Monsanto Soybean Patent Case Appears Stronger in Supreme Court


Monsanto’s patents over genetically modified soybeans appear to be safe as Tuesday’s proceedings saw Monsanto’s counsel leading the argument. The patent was challenged by a farmer from Indiana who had used the soybeans without paying any fee to the company.

The case raised the question whether the patent rights for seeds can replicate can be extended after the first generation. Monsanto’s case was raised by a former U.S. solicitor general, whom the court allowed to debate for a long period, which was an indication of imminent victory.

According to the lawyer, without the power to control reproduction of the patented soybeans, Monsanto wouldn’t have produced and commercialized its creation. Usually, the farmers buying the seeds are required to sign a contract of promise that they wouldn’t save the seeds from the crop. In other terms, it would be required to purchase new seeds every time.

Vernon Hug Bowman, the farmer from Indiana had signed the contract for the main crop. He came to the conclusion that there was a loophole with regard to the second crop. He would purchase from a grain elevator consisting of a mixture of seeds with the hop that a significant percentage would be Roundup Ready resistant.
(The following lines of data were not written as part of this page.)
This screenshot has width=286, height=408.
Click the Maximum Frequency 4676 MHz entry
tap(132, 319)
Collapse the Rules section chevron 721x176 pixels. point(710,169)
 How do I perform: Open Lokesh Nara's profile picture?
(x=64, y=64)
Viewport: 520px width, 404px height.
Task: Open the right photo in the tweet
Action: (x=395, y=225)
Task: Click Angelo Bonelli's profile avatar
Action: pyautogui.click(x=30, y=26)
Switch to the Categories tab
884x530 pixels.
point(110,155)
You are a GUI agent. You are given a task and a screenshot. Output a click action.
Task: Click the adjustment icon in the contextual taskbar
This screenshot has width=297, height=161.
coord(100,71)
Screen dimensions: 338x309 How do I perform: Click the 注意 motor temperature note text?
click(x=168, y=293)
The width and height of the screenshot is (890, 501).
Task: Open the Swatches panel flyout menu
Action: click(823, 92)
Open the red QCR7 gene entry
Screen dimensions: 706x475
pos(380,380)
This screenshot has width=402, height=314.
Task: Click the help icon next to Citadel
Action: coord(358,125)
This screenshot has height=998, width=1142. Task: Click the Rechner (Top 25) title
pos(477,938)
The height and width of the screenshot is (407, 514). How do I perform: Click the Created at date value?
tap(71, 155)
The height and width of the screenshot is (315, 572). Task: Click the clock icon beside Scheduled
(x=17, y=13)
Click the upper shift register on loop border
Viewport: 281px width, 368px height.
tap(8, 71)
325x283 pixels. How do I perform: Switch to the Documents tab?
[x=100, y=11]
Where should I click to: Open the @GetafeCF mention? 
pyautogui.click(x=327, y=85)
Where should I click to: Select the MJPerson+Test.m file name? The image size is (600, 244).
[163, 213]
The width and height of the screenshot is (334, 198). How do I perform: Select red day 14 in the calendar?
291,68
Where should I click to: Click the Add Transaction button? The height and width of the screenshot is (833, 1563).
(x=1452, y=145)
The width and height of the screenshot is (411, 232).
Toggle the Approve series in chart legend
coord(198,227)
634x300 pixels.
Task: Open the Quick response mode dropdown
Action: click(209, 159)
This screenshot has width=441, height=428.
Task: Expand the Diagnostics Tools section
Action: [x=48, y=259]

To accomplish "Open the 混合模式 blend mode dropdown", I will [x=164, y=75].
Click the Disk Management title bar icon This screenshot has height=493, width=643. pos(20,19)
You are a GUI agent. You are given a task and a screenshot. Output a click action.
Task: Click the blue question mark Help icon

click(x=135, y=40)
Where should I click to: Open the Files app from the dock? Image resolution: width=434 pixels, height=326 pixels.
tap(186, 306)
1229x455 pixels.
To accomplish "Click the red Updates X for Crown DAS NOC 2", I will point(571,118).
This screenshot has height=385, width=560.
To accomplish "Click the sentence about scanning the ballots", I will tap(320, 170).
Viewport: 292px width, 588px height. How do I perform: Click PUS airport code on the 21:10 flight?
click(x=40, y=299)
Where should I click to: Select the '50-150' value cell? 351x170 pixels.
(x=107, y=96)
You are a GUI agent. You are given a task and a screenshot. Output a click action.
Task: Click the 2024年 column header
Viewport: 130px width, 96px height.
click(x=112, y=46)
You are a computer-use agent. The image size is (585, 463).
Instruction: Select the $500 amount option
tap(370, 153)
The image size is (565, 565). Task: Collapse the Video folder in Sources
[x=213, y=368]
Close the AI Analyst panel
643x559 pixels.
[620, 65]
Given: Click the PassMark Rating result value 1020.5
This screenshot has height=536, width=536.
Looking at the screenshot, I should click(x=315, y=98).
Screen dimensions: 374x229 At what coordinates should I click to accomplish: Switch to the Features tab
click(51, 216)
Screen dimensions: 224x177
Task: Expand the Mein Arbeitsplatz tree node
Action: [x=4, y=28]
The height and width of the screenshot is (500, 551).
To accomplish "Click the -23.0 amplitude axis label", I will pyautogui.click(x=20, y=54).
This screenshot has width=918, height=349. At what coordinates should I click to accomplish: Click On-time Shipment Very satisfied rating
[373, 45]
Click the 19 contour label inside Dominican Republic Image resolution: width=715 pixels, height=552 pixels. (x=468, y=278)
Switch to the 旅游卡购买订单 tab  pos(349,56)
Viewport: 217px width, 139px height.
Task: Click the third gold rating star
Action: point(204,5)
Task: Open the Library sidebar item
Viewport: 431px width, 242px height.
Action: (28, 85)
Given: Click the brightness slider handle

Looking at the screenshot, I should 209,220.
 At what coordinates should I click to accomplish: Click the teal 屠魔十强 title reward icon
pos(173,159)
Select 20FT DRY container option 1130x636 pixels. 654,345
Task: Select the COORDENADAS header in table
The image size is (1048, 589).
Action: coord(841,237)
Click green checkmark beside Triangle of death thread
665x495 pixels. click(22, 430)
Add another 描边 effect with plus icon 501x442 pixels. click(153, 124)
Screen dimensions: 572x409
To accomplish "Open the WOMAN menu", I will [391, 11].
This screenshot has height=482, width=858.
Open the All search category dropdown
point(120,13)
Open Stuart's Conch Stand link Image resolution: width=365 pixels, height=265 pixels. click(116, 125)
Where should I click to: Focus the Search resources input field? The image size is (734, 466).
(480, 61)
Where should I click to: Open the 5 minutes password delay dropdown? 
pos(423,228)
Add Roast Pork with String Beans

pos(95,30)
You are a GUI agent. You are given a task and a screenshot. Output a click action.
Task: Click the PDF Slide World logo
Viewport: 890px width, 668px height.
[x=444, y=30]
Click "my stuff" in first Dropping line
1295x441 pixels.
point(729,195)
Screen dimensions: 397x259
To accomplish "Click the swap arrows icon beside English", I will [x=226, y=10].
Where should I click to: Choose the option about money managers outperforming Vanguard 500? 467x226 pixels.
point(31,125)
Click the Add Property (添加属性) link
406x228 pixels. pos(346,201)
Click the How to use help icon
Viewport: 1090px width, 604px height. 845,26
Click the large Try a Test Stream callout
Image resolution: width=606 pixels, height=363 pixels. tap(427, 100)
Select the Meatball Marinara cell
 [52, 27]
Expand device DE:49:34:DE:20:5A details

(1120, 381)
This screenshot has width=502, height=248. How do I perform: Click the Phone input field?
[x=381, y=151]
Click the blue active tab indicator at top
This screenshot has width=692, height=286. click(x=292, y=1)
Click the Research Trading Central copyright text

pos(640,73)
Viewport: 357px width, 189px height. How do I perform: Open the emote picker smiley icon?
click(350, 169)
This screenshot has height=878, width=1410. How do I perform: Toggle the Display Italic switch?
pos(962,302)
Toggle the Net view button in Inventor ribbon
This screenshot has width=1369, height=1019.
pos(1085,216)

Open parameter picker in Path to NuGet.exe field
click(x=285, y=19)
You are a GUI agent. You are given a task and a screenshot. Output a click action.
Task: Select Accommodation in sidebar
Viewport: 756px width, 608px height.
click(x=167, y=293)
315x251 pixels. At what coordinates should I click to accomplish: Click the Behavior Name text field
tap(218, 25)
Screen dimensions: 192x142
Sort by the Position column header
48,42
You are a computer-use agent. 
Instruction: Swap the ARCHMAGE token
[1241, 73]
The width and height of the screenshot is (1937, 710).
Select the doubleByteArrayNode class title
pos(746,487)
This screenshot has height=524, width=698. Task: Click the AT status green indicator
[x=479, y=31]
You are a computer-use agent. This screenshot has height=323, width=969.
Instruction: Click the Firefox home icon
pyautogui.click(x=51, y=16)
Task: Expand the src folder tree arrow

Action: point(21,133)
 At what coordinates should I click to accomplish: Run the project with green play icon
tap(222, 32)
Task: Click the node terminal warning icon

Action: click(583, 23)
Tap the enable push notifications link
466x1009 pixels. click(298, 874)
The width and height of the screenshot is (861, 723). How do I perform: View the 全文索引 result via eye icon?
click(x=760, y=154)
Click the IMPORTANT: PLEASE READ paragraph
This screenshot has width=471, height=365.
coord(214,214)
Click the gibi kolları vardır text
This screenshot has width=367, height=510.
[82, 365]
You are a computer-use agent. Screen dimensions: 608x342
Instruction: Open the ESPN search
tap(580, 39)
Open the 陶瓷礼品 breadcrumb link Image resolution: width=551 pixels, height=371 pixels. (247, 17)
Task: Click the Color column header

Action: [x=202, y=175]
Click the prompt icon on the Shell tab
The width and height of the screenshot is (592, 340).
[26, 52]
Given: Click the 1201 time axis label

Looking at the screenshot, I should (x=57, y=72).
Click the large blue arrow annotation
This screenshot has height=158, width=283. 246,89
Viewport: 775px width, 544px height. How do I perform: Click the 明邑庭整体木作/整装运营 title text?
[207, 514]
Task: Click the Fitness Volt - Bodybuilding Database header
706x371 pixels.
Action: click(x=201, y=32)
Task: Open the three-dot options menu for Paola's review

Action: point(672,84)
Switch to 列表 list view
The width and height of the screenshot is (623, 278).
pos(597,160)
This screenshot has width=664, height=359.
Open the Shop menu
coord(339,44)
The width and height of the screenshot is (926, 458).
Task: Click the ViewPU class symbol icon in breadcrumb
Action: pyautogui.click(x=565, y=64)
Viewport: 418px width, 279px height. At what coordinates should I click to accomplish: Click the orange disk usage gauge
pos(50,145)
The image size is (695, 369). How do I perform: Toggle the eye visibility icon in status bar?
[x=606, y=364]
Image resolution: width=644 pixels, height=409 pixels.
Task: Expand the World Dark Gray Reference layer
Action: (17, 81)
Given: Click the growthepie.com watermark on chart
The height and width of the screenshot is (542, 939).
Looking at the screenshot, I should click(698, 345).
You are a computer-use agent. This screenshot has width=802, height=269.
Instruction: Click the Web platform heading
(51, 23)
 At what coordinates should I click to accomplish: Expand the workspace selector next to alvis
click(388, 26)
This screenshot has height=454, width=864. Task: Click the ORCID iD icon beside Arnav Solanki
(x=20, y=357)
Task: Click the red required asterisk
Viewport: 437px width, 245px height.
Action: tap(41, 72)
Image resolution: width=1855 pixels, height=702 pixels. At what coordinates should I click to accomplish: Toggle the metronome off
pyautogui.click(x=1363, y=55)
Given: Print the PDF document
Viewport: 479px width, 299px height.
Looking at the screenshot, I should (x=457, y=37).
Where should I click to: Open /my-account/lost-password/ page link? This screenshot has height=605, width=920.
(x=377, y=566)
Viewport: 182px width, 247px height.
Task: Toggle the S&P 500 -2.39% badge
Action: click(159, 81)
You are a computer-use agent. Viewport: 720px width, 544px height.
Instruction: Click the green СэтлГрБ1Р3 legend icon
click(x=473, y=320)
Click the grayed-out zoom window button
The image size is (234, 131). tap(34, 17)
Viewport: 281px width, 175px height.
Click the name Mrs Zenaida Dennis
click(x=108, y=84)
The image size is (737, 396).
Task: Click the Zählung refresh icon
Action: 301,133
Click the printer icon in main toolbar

These types of seeds are usually sold for industrial applications, food processing and animal feed. The farmer planted these seeds and sprayed Roundup. Eventually a significant percentage survived that was used for plantings. According to the farmer, a concept known as patent exhaustion enabled him to use legally purchased products anyway he wanted. However, the lower courts came to the conclusion that the farmer had infringed upon the patent.

The farmer was ordered by a federal judge to pay the patent holder $84,000 and the United States Court of Appeals also upheld the decision. During the hearing in Supreme Court, the farmer’s lawyer a more argumentative reception from most of the justices.  However, the lawyer’s answers couldn’t suffice to satisfy most of the judges. One justice clearly notified the lawyer that his answer was unusually insufficient in such a case.

Even the federal government came to the support of Monsanto claiming that the exhaustion doctrine was restricted to the specific item that was sold. The government’s lawyer said that the doctrine didn’t extend to the creation of a new item. In other terms, the doctrine only allows one to use the article one purchases. It would never allow you to develop another article from the bought item.

On the other hand, Monsanto’s argument was that once a seed was sold and the title passed onto the farmer, while the later assumes all the risks with regard to farming, the company still controls the seed’s ownership and the way it is used.